Now he looks toward the future, which is still uncertain. No doctor can tell Stewart what his prognosis is, and he has to be very careful of other illnesses. This means no air travel and lots of air purifiers and dehumidifiers in his home. Additionally, he doesn’t know what caused the initial infection – where did he come into contact with aspergillosis spores? While he suspects that this happened while he was refurbishing his home, specialists say that there’s no way to be certain. In many cases, the spores can live on one’s pillow as well.
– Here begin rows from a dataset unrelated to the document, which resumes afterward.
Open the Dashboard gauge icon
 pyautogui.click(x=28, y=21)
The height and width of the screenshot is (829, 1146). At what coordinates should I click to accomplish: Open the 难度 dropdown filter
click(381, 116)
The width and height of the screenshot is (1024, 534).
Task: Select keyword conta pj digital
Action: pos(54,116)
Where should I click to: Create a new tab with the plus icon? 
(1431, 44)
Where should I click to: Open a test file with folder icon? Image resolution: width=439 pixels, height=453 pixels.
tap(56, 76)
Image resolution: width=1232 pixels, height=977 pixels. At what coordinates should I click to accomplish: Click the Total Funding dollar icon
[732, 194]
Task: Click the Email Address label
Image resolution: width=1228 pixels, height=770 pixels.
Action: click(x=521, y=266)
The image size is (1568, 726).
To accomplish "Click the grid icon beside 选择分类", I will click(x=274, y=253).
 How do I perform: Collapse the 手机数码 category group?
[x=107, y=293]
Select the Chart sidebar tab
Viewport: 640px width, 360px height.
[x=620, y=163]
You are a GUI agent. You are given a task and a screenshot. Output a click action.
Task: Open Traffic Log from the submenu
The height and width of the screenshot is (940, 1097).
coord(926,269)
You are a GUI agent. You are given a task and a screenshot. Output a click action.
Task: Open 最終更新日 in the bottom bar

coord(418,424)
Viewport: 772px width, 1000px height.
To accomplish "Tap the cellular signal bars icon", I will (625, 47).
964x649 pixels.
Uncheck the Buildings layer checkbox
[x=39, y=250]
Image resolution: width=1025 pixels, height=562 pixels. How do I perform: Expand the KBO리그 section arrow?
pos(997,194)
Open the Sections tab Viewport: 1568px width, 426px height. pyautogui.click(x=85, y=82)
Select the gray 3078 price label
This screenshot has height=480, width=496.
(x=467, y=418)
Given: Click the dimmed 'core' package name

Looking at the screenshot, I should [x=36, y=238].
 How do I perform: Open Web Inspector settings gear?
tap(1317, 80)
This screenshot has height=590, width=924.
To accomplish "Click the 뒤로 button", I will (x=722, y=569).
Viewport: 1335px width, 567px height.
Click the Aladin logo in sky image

In the end, Stewart has the proper diagnosis and treatment to take on his diagnosis and chronic condition. His message? He wants medical professionals to be more aware of these diseases themselves along with the consequences they can bring to patients. You can read more of his story where it was originally shared on the Daily Mail.
About Aspergillosis
According to the CDC, aspergillosis is a rare fungal infection caused by a common type of mold called Aspergillus. Found both indoors and outdoors, most people breathe in this mold constantly and never develop a sickness. However, those with risk factors like weakened immune systems or lung diseases (like Stewart’s sarcoidosis), may develop one of the various types of this infection. Each type causes its own symptoms. Take allergic bronchopulmonary aspergillosis (ABPA) as an example. The symptoms of this form are wheezing, cough, shortness of breath, and rarely, fever. On the other hand, cough, shortness of breath, and coughing up blood are effects of aspergilloma, also known as a fungal ball. Chronic pulmonary aspergillosis causes weight loss, fatigue, cough, coughing up blood, and shortness of breath. Turning to allergic Aspergillus sinusitis, it causes a runny nose, stuffiness, a reduced ability to smell, and headaches. Lastly, there’s invasive aspergillosis, which tends to impact those already living with another medical condition. It causes shortness of breath, cough, coughing up blood, chest pain, and fever. If the fungus spreads to other parts of the body, other effects may arise as well.